Alongside Drs Joanne Brown and Jenny McNeill, I am presenting at the Medicine, Health and Illness Stream Plenary for the BSA’s Annual Conference. Our presentation will explore disabled claimants’ lived experience of punitive welfare conditionality, drawing on data from the Welfare Conditionality Project, a Health Foundation study on welfare conditionality and mental health, and Jo’s PhD research on welfare conditionality and disability.

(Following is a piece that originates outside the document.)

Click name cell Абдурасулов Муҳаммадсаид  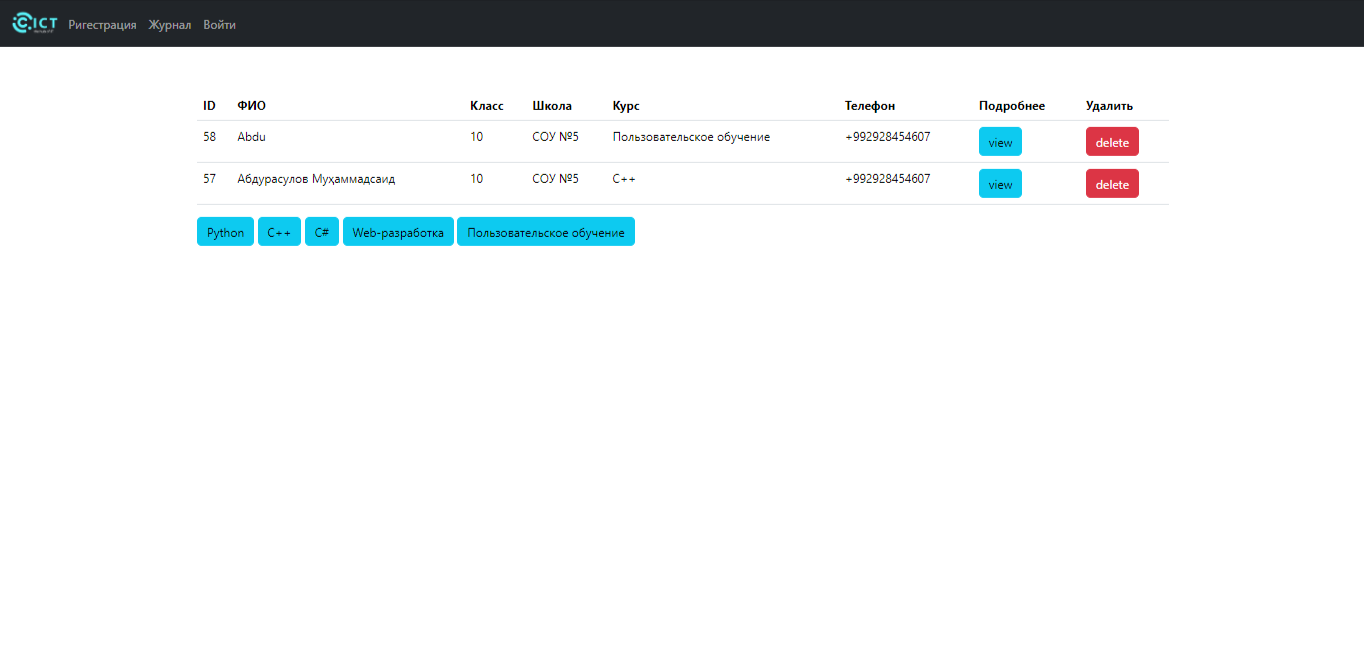pyautogui.click(x=316, y=179)
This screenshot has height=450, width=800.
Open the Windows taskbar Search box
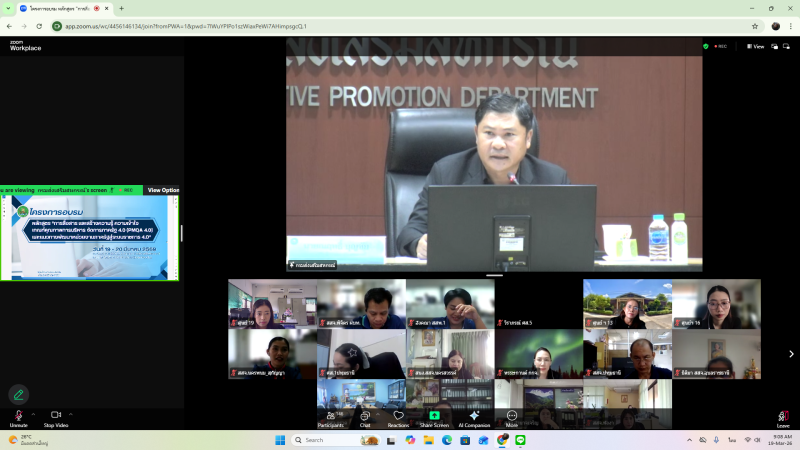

The BSA’s annual conference is online this year, running from 13-15 April, and on the theme of ‘Remaking the Future’. You can register for the conference here. Our plenary session is 4-5pm on the 15th April.
Abstract:
The punitive nature of welfare conditionality has had a profoundly negative impact on disabled claimants. Successive waves of welfare reform have sought to reduce entitlement to disability benefits and subject greater numbers of disabled people to behavioural requirements under the threat of sanctions. Drawing on data from the Welfare Conditionality project, a five year ESRC Large Grant funded study, and associated projects, this presentation explores the pernicious effects of increasing welfare conditionality across three key themes. Firstly, the competing “bodies of knowledge” within UK medical assessments, that pit lived experience of impairment and ill-health and reports from medical specialists against an assessment framework based on a reductionist biopsychosocial model. Secondly, the contrast between policy discourse justifying conditionality as good for mental health through promoting work and the lived experience of conditionality as caustic to mental well-being through its enforcement of an endless repetition of futile jobseeking. Thirdly, how the experience of welfare conditionality, with its persistent questioning of disability status and threats of disentitlement and sanctions, impacts disabled people’s sense of self. Across these themes, a larger argument will be made that the reforms of disability benefits and policy are part of an exercise in neo-liberal state-crafting seeking to redefine and reconfigure the relationships between disability, welfare entitlement, and employment. Crucially, though, also highlighting the ways some disabled people critiqued welfare reform and challenged the stigmatised identities foisted upon them.
Further details about my co-presenters:
Dr Joanne Brown completed her doctoral research at the School of Social and Political Sciences, University of Glasgow. Her research explored disabled peoples lived experience of welfare conditionality, drawing on interviews with disabled welfare claimants and key informants. She currently works as a Research Manager for Groundswell, a charity which exists to enable people experiencing homelessness to take more control of their lives, have a greater influence on services and have a full role in our community.
Dr Jenny McNeill is a Research Associate at the University of Sheffield and is currently working in the Management School on the Enabling Social Action Programme, funded by DCMS and the Mobilising Volunteers Effectively (MoVE) project funded by ESRC. She previously worked in the Urban Studies and Planning department at the University of Sheffield and for the Universityof York on the Welfare Conditionality project, funded by ESRC. Prior to this she studied at Nottingham Trent University and completed her PhD exploring the role of employability in homeless people’s resettlement.